Data under study:
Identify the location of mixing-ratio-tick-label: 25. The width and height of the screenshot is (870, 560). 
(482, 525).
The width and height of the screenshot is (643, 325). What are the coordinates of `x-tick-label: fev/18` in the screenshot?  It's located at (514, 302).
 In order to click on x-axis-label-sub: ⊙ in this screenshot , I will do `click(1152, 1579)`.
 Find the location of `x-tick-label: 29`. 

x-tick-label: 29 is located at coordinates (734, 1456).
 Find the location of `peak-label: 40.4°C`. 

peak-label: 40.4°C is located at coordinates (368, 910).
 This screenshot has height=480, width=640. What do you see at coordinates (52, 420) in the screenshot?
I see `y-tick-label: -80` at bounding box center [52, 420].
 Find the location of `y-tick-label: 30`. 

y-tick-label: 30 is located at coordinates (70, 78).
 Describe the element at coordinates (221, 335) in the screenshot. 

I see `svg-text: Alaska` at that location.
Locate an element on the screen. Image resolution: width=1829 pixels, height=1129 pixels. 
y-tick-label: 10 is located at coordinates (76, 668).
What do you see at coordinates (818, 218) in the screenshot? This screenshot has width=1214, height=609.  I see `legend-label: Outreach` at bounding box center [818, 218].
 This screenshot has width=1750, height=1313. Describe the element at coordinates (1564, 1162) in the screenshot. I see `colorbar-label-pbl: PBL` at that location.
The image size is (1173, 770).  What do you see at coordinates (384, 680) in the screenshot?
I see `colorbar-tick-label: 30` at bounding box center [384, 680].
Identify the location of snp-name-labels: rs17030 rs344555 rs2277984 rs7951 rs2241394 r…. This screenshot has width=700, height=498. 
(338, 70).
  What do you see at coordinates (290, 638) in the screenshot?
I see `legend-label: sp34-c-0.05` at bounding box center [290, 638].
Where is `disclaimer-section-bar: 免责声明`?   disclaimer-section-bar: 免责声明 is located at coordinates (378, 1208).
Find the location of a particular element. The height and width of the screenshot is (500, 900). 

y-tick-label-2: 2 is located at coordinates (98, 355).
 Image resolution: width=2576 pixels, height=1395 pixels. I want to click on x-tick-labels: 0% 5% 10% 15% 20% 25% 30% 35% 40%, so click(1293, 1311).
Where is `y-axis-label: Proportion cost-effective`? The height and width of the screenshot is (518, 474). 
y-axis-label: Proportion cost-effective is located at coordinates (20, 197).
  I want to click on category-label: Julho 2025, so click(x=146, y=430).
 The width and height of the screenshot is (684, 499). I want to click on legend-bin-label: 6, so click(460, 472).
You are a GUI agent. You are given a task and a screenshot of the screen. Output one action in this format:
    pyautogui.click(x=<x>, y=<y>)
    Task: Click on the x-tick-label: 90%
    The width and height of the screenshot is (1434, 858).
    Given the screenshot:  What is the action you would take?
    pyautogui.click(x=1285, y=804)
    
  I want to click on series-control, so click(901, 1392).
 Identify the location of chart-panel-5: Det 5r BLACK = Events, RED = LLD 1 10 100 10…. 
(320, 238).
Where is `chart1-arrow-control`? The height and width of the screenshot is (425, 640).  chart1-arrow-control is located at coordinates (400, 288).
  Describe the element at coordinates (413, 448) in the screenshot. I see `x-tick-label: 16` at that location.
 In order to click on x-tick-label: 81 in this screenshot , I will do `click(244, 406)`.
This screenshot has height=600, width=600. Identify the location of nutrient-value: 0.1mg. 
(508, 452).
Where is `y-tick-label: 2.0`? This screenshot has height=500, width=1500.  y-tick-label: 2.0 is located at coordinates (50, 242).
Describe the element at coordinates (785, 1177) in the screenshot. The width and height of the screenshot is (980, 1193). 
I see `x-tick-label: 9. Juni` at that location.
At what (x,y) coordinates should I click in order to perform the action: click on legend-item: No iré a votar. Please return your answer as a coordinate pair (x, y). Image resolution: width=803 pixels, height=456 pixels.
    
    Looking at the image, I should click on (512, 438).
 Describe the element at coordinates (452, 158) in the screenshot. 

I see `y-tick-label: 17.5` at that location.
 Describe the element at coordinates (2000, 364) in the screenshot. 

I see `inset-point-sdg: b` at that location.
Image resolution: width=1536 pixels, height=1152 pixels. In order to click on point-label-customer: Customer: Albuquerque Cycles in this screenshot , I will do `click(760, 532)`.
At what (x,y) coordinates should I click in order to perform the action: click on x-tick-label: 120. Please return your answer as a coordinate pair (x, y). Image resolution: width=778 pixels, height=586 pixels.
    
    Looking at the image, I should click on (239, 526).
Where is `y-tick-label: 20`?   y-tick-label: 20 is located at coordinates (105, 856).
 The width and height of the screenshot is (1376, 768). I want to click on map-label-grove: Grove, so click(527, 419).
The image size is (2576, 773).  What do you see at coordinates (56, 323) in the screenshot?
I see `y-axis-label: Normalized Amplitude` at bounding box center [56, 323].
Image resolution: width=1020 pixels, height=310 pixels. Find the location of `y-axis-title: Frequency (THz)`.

Task to complete:
Recast all the items above as a JSON list of strings, one string per line, leaving out blank lines.

Answer to the exercise:
[
  "Identify the location of mixing-ratio-tick-label: 25. The width and height of the screenshot is (870, 560). ",
  "(482, 525).",
  "The width and height of the screenshot is (643, 325). What are the coordinates of `x-tick-label: fev/18` in the screenshot?  It's located at (514, 302).",
  " In order to click on x-axis-label-sub: ⊙ in this screenshot , I will do `click(1152, 1579)`.",
  " Find the location of `x-tick-label: 29`. ",
  "x-tick-label: 29 is located at coordinates (734, 1456).",
  " Find the location of `peak-label: 40.4°C`. ",
  "peak-label: 40.4°C is located at coordinates (368, 910).",
  " This screenshot has height=480, width=640. What do you see at coordinates (52, 420) in the screenshot?",
  "I see `y-tick-label: -80` at bounding box center [52, 420].",
  " Find the location of `y-tick-label: 30`. ",
  "y-tick-label: 30 is located at coordinates (70, 78).",
  " Describe the element at coordinates (221, 335) in the screenshot. ",
  "I see `svg-text: Alaska` at that location.",
  "Locate an element on the screen. Image resolution: width=1829 pixels, height=1129 pixels. ",
  "y-tick-label: 10 is located at coordinates (76, 668).",
  "What do you see at coordinates (818, 218) in the screenshot? This screenshot has width=1214, height=609.  I see `legend-label: Outreach` at bounding box center [818, 218].",
  " This screenshot has width=1750, height=1313. Describe the element at coordinates (1564, 1162) in the screenshot. I see `colorbar-label-pbl: PBL` at that location.",
  "The image size is (1173, 770).  What do you see at coordinates (384, 680) in the screenshot?",
  "I see `colorbar-tick-label: 30` at bounding box center [384, 680].",
  "Identify the location of snp-name-labels: rs17030 rs344555 rs2277984 rs7951 rs2241394 r…. This screenshot has width=700, height=498. ",
  "(338, 70).",
  "  What do you see at coordinates (290, 638) in the screenshot?",
  "I see `legend-label: sp34-c-0.05` at bounding box center [290, 638].",
  "Where is `disclaimer-section-bar: 免责声明`?   disclaimer-section-bar: 免责声明 is located at coordinates (378, 1208).",
  "Find the location of a particular element. The height and width of the screenshot is (500, 900). ",
  "y-tick-label-2: 2 is located at coordinates (98, 355).",
  " Image resolution: width=2576 pixels, height=1395 pixels. I want to click on x-tick-labels: 0% 5% 10% 15% 20% 25% 30% 35% 40%, so click(1293, 1311).",
  "Where is `y-axis-label: Proportion cost-effective`? The height and width of the screenshot is (518, 474). ",
  "y-axis-label: Proportion cost-effective is located at coordinates (20, 197).",
  "  I want to click on category-label: Julho 2025, so click(x=146, y=430).",
  " The width and height of the screenshot is (684, 499). I want to click on legend-bin-label: 6, so click(460, 472).",
  "You are a GUI agent. You are given a task and a screenshot of the screen. Output one action in this format:",
  "    pyautogui.click(x=<x>, y=<y>)",
  "    Task: Click on the x-tick-label: 90%",
  "    The width and height of the screenshot is (1434, 858).",
  "    Given the screenshot:  What is the action you would take?",
  "    pyautogui.click(x=1285, y=804)",
  "  I want to click on series-control, so click(901, 1392).",
  " Identify the location of chart-panel-5: Det 5r BLACK = Events, RED = LLD 1 10 100 10…. ",
  "(320, 238).",
  "Where is `chart1-arrow-control`? The height and width of the screenshot is (425, 640).  chart1-arrow-control is located at coordinates (400, 288).",
  "  Describe the element at coordinates (413, 448) in the screenshot. I see `x-tick-label: 16` at that location.",
  " In order to click on x-tick-label: 81 in this screenshot , I will do `click(244, 406)`.",
  "This screenshot has height=600, width=600. Identify the location of nutrient-value: 0.1mg. ",
  "(508, 452).",
  "Where is `y-tick-label: 2.0`? This screenshot has height=500, width=1500.  y-tick-label: 2.0 is located at coordinates (50, 242).",
  "Describe the element at coordinates (785, 1177) in the screenshot. The width and height of the screenshot is (980, 1193). ",
  "I see `x-tick-label: 9. Juni` at that location.",
  "At what (x,y) coordinates should I click in order to perform the action: click on legend-item: No iré a votar. Please return your answer as a coordinate pair (x, y). Image resolution: width=803 pixels, height=456 pixels.",
  "    Looking at the image, I should click on (512, 438).",
  " Describe the element at coordinates (452, 158) in the screenshot. ",
  "I see `y-tick-label: 17.5` at that location.",
  " Describe the element at coordinates (2000, 364) in the screenshot. ",
  "I see `inset-point-sdg: b` at that location.",
  "Image resolution: width=1536 pixels, height=1152 pixels. In order to click on point-label-customer: Customer: Albuquerque Cycles in this screenshot , I will do `click(760, 532)`.",
  "At what (x,y) coordinates should I click in order to perform the action: click on x-tick-label: 120. Please return your answer as a coordinate pair (x, y). Image resolution: width=778 pixels, height=586 pixels.",
  "    Looking at the image, I should click on (239, 526).",
  "Where is `y-tick-label: 20`?   y-tick-label: 20 is located at coordinates (105, 856).",
  " The width and height of the screenshot is (1376, 768). I want to click on map-label-grove: Grove, so click(527, 419).",
  "The image size is (2576, 773).  What do you see at coordinates (56, 323) in the screenshot?",
  "I see `y-axis-label: Normalized Amplitude` at bounding box center [56, 323].",
  "Image resolution: width=1020 pixels, height=310 pixels. Find the location of `y-axis-title: Frequency (THz)`."
]